**WHAT YOU SHOULD DO**
Which lines below contain the word "Task"? List every one of them, and count a match only when the case is the same.

**EXTRACTED RECORDS**
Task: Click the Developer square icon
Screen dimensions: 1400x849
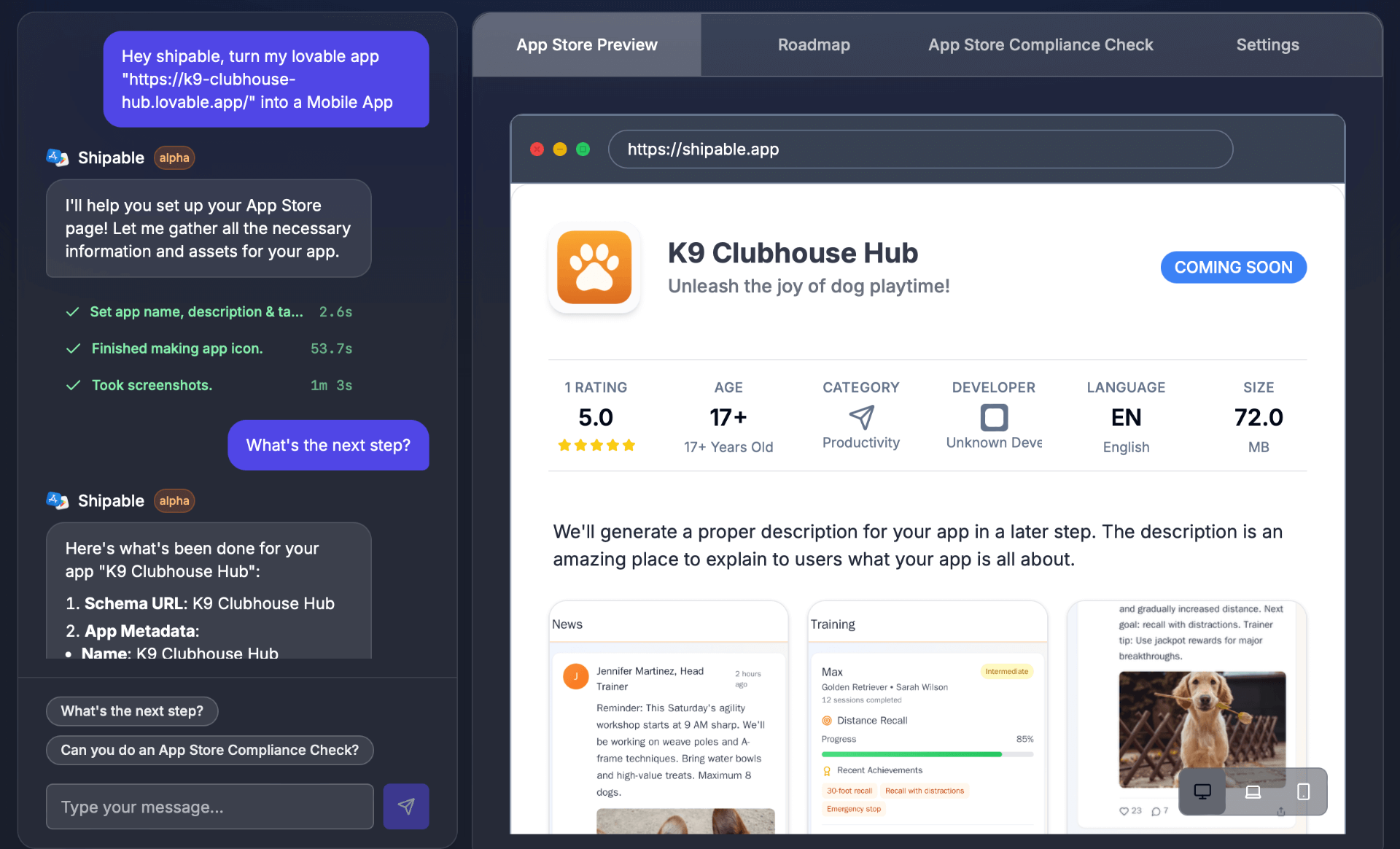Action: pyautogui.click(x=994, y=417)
* * *
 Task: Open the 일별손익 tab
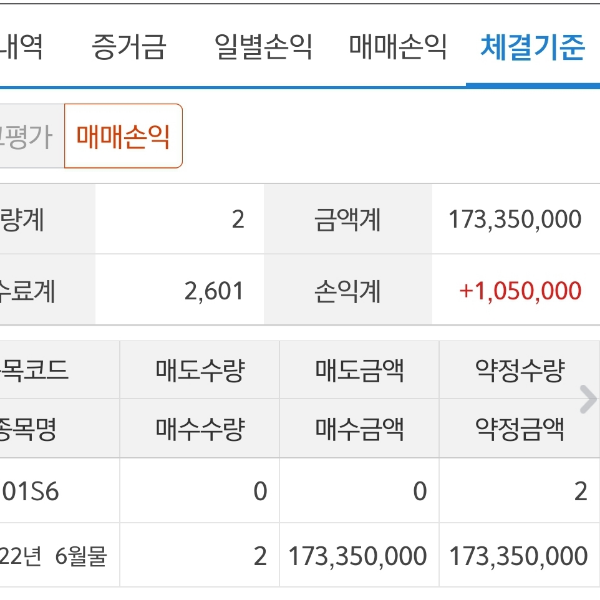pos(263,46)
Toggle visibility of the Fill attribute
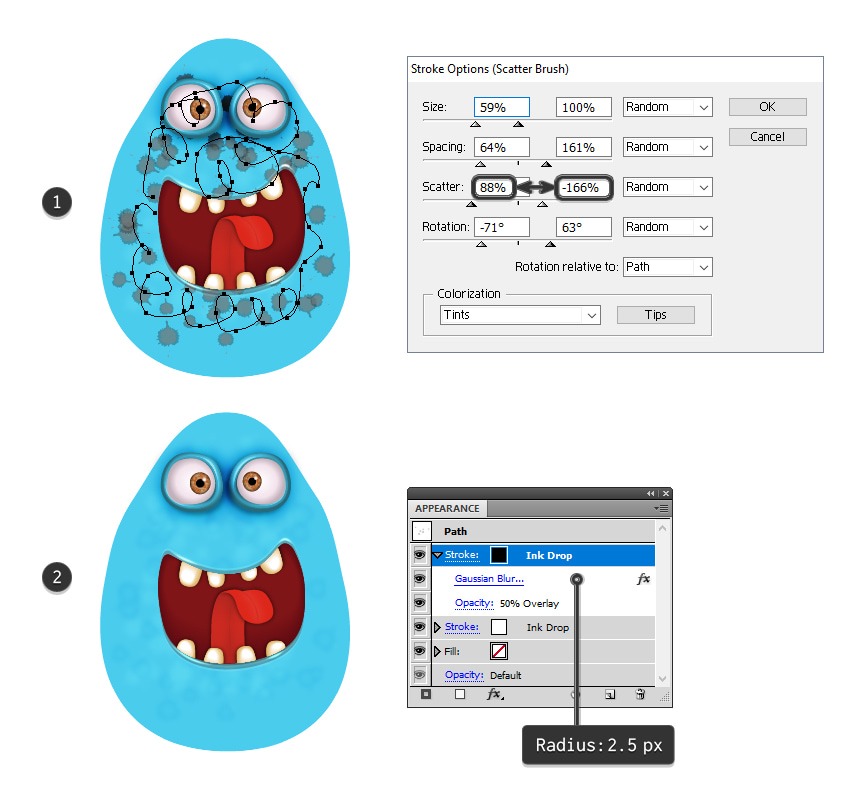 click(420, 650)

**EXERCISE SOLUTION**
Task: Click the Developer square icon
 Task: Open the 일별손익 tab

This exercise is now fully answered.